Türkiye’nin Oruç Reis gemisinin sismik araştırma yaptığı bölgedeki hakkının da saklı olduğuna işaret eden Çavuşoğlu, “Dolayısıyla bu fırsat da değerlendirilir, değerlendirilmez. Değerlendirilmezse biz yine aynı şekilde bakım bittikten sonra faaliyetlerimizi kararlı şekilde bugüne kadar sürdürdüğümüz gibi sürdüreceğiz” dedi.
‘MÜZAKERELER SONUÇ ALICI VE HAKKANİYET ÇERÇEVESİNDE OLSUN’
Yunanistan’ın hazırlattığı Sevilla haritasına ilişkin konuşan Çavuşoğlu, şöyle dedi:
“Yunanistan’ın bu haritayı kabul etmediğini bir kere açıklaması gerekiyor. Bu harita durduğu sürece sorunları çözmemiz mümkün değil. Bu harita olduğu sürece müzakere de olmaz. Müzakere olsa da sonuç elde edemezsiniz. Sonuç elde edemedikten sonra da laf olsun diye, dostlar alışverişte görsün diye bir araya gelmenin faydası yok. Buradan müzakere istemiyoruz yorumu çıkmasın. Biz müzakere istiyoruz ama müzakereler sonuç alıcı ve hakkaniyet çerçevesinde olsun.”
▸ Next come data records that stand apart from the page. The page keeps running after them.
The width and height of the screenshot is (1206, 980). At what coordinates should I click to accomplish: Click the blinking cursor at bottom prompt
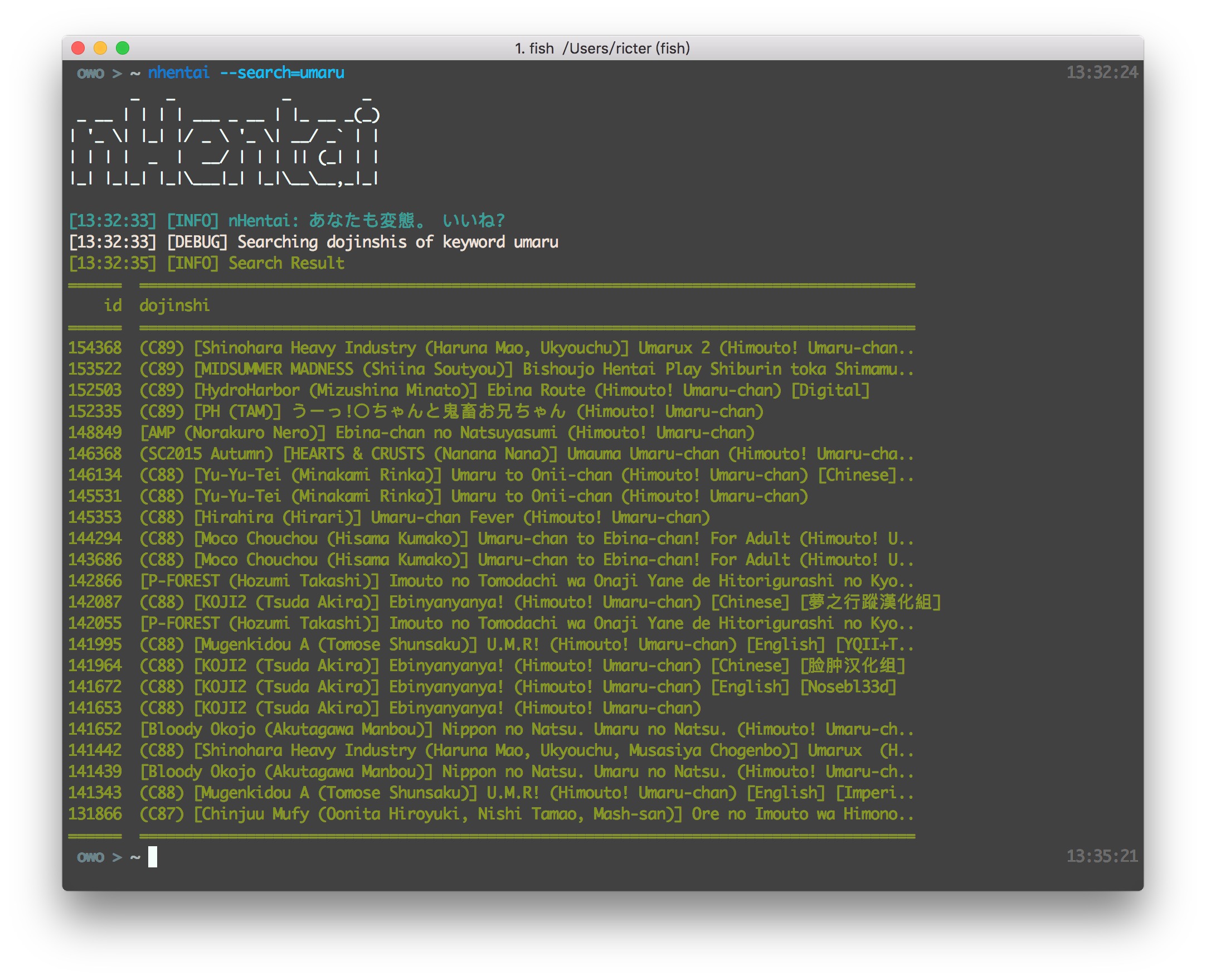pos(152,856)
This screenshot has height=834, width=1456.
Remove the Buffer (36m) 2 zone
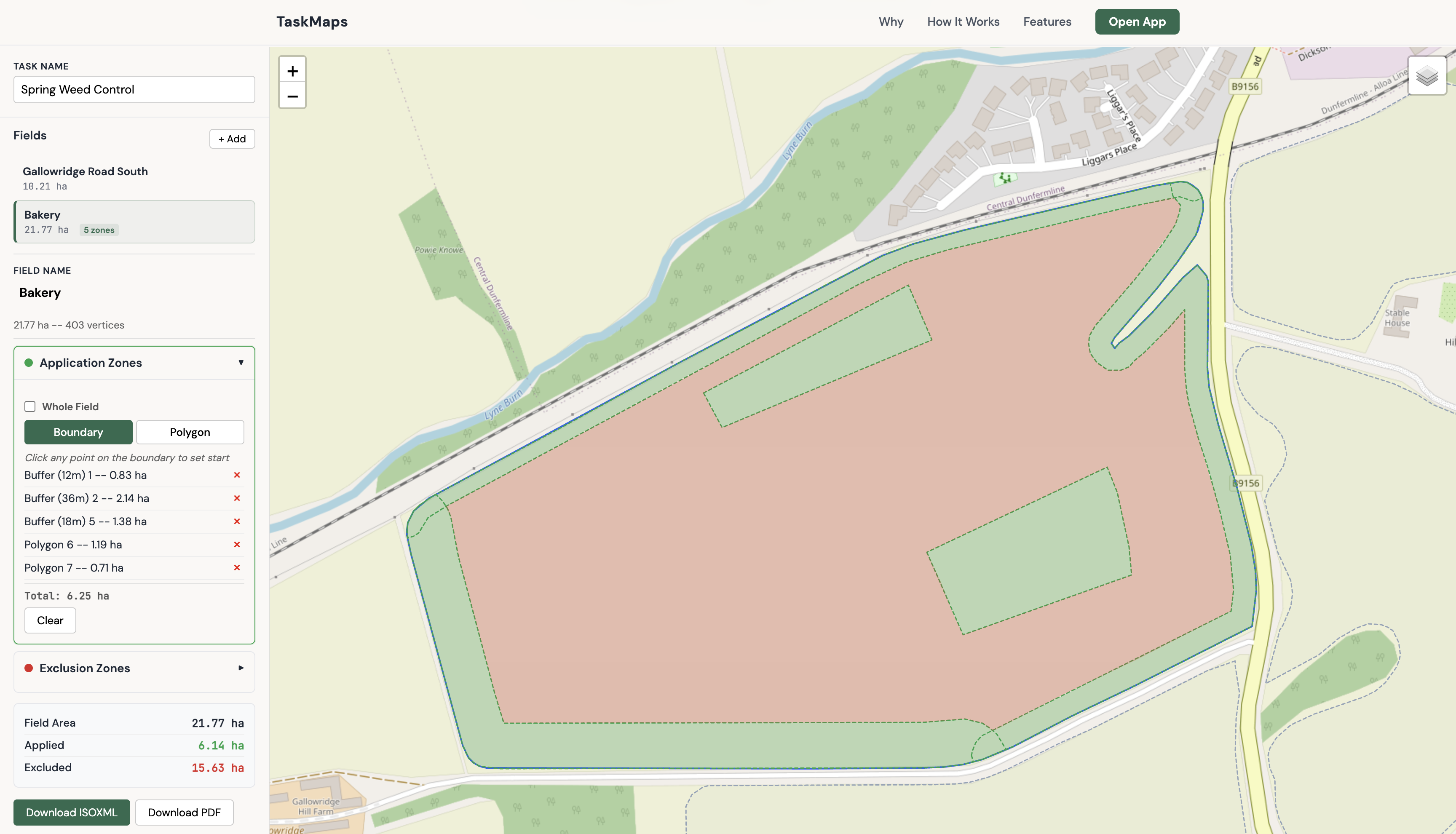236,498
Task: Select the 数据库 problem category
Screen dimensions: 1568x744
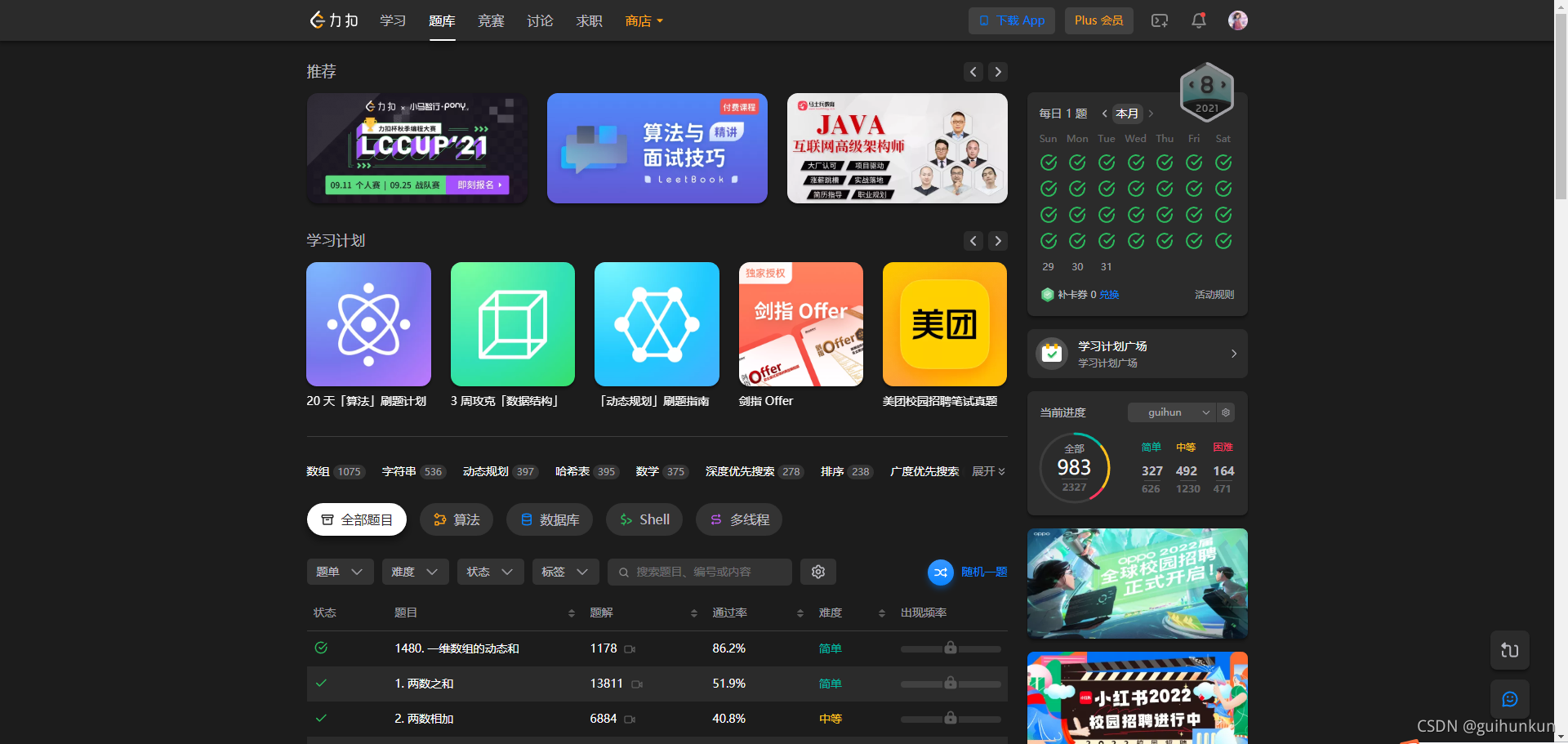Action: pos(550,519)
‘FRANSA, GERGİNLİĞİ ARTIRIP SİLAH SATMAK İSTİYOR’
Çavuşoğlu, Almanya’nın Doğu Akdeniz’e ilişkin daha sağduyulu, objektif ve yapıcı olduğunu belirterek, Fransa’dan farklı bir tutum sergilendiğine dikkat çekti. Fransa’nın, AB ve Orta Doğu liderliğine oynadığını değerlendiren Çavuşoğlu, “Fransa bu gerginlikleri artırarak silah satmak istiyor. Libya’da da öyle. Silah satan firmalar o ülkedeki bir bakanın şehrinde. Onun şehrindeki firmalar hep satıyor” ifadelerini kullandı.
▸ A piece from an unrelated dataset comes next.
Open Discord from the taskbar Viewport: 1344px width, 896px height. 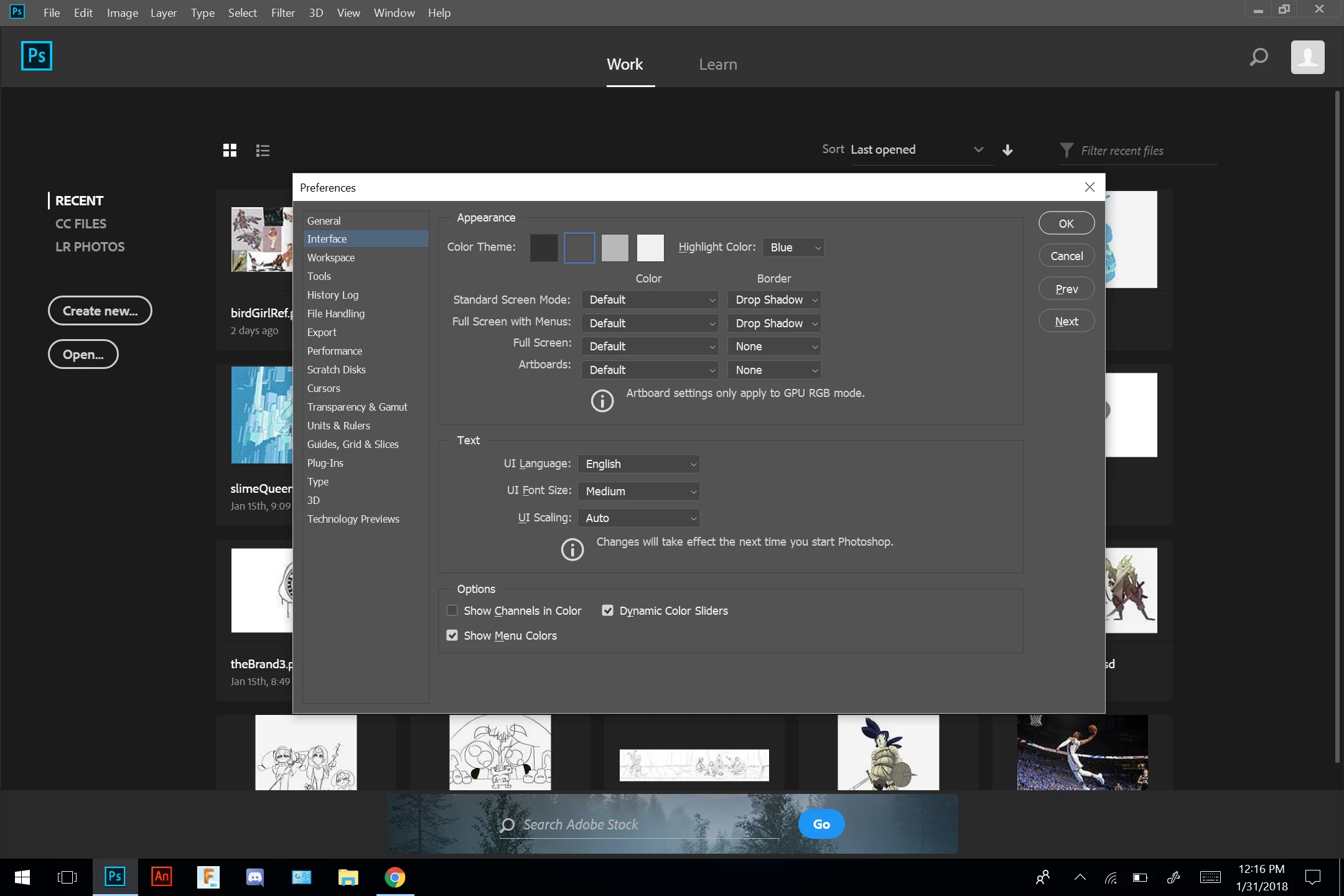tap(254, 877)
‘YUNANİSTAN, 1960’DAN SONRA ADALARI SİLAHLANDIRMAYA BAŞLADI’
‘Yunanistan’ın Ege adalarını AK Parti döneminde silahlandırdığı ve hükümetin sessiz kaldığı’ iddialarını yalanlayan Bakan Çavuşoğlu, 1960’dan sonra adaların silahlandırılmaya başlandığını ve Türkiye’nin uyarılarda bulunduğunu söyledi. Çavuşoğlu, “Bu adaların silahlandırılmasıyla ilgili Yunanistan’ın hatta geçmişte NATO’nun güvenlik planlarına dahil etme çabası var. Biz hep buna itiraz etmişiz ve bu kapsama sokmadık” dedi.